WASHINGTON (Dispatches) -- Changing the biochemistry of parts of brain cells abolished the formation of amyloid beta plaques in a mouse model of Alzheimer’s disease, a study reports.
Alzheimer’s disease is characterized by brain cells plagued by extracellular plaques made of a protein called amyloid beta and intracellular tangles made of an abnormal form of a protein called tau. Although the causes of the disease are not well defined, scientists have long known that the most significant genetic risk factor for late-onset Alzheimer’s is apolipoprotein E4 (ApoE4), one of three variants of a protein involved in fat metabolism in mammals. In humans, having the ApoE4 variant reduces the average age of Alzheimer’s onset by several years compared with having the most common variant, ApoE3, while rarer ApoE2 appears to have a protective effect against this disease.

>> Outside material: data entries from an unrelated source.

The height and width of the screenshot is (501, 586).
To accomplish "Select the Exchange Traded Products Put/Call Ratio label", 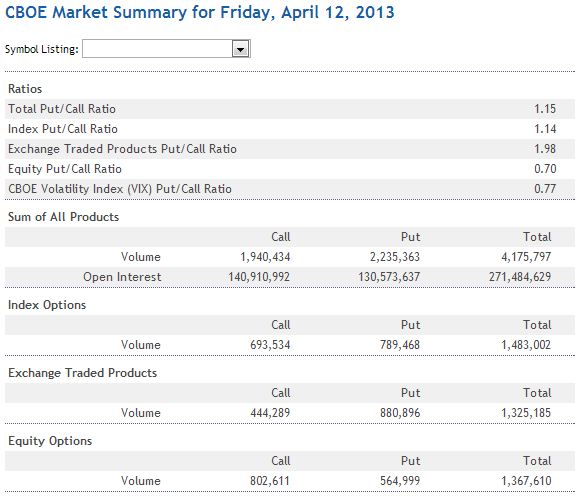I will (x=122, y=149).
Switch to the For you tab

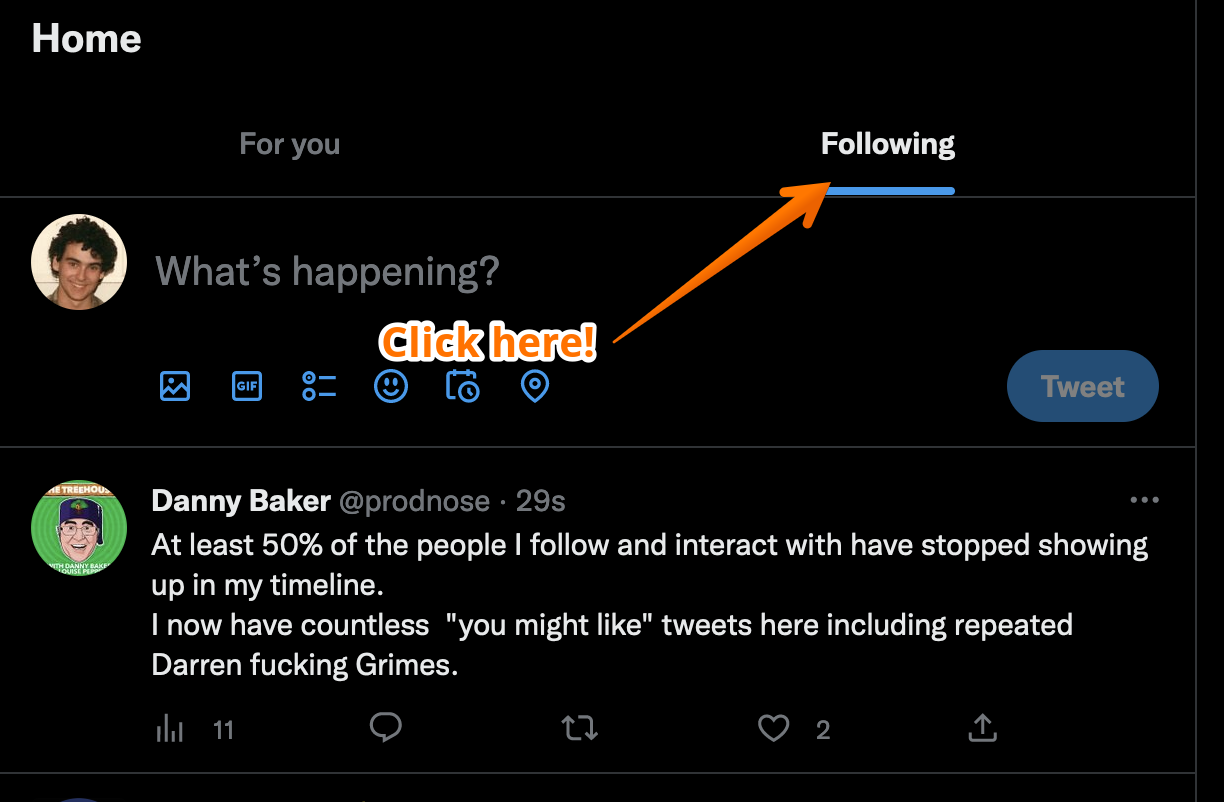290,145
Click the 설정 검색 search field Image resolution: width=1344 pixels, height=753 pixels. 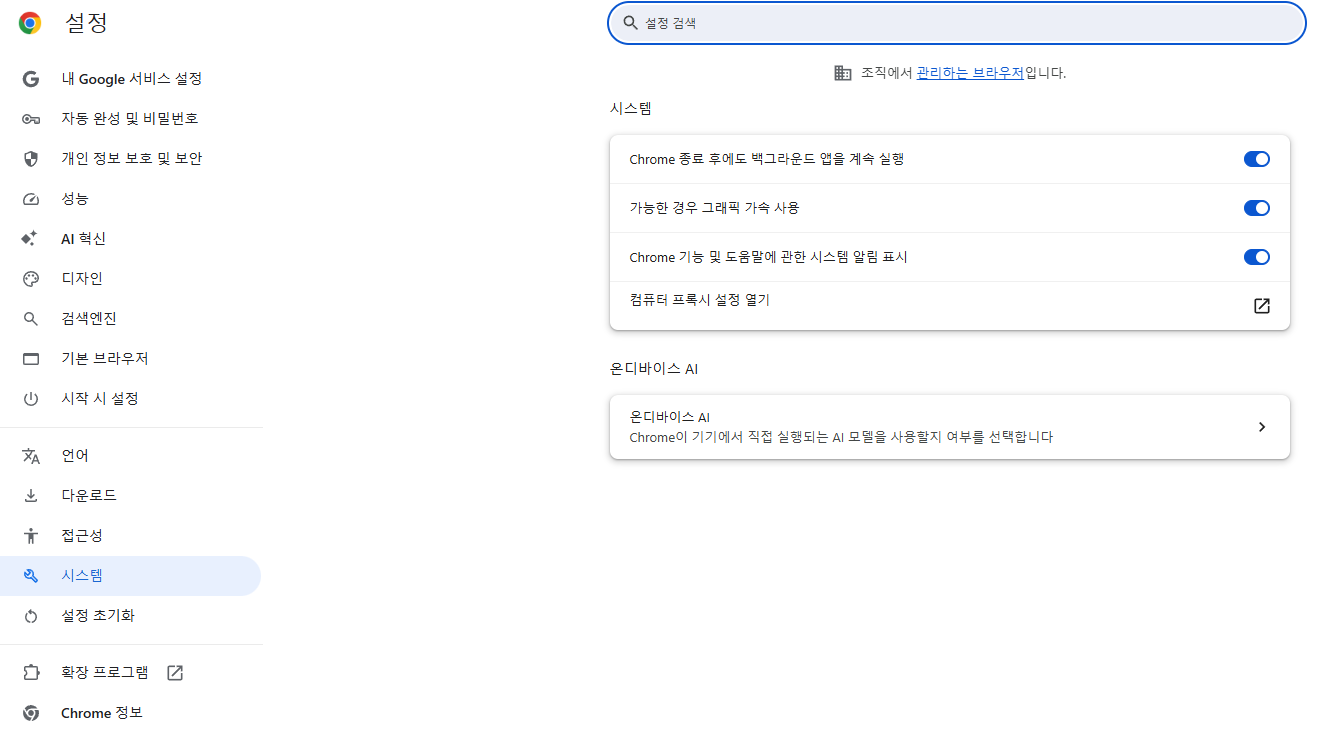957,23
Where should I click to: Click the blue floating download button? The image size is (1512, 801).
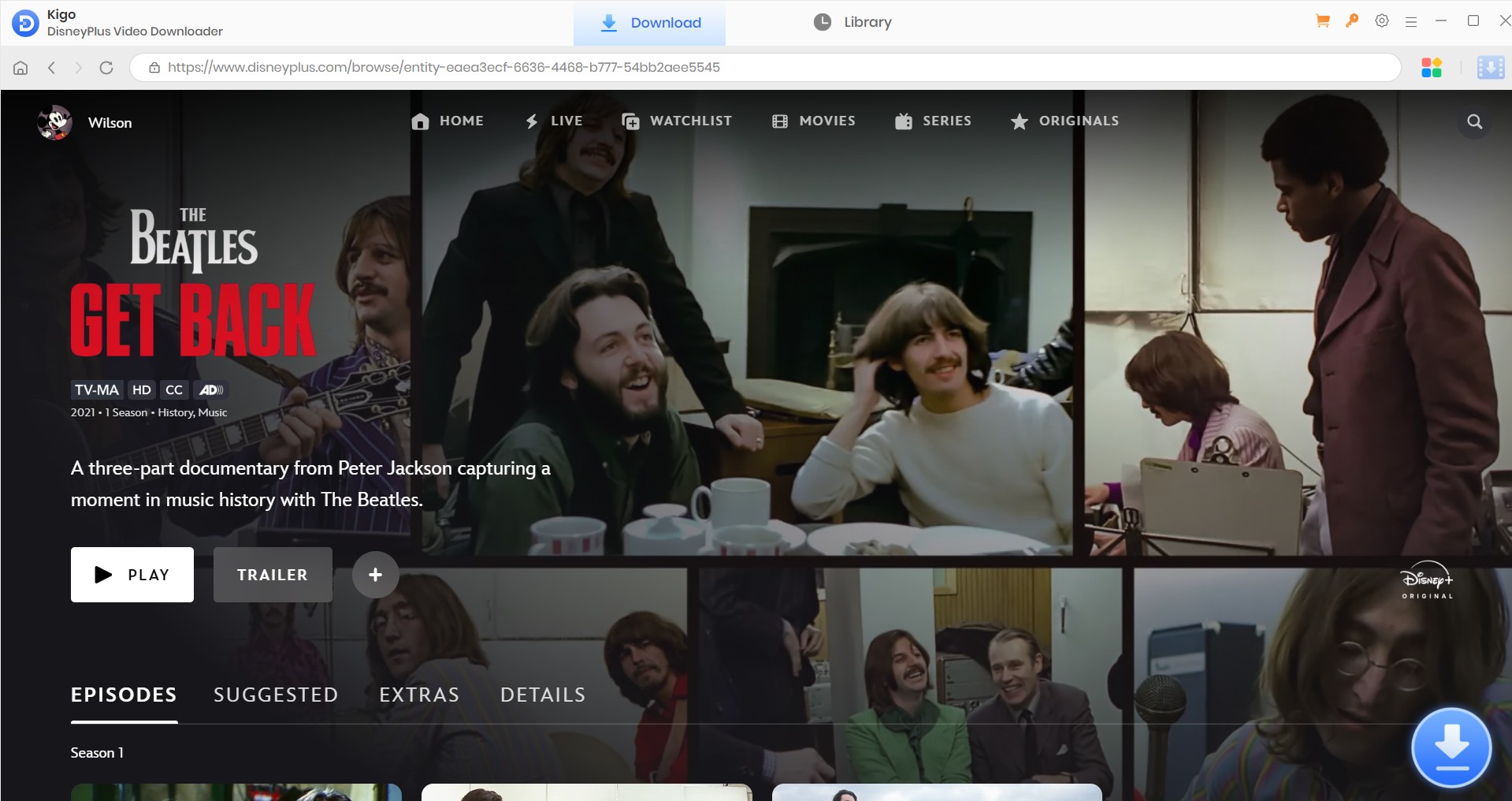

Using genetically modified mice that model Alzheimer’s disease and produce the human forms of ApoE4 and amyloid beta, the researchers from the University of Texas Southwestern Medical Center (UT) showed that the positive charges on ApoE4 caused this protein to clump inside early endosomes because the charge of ApoE4 matches that of the environment inside endosomes. This clumping prevents these organelles from continuing their journey through the cell to transport, recycle, or help dispose of other proteins, including amyloid beta.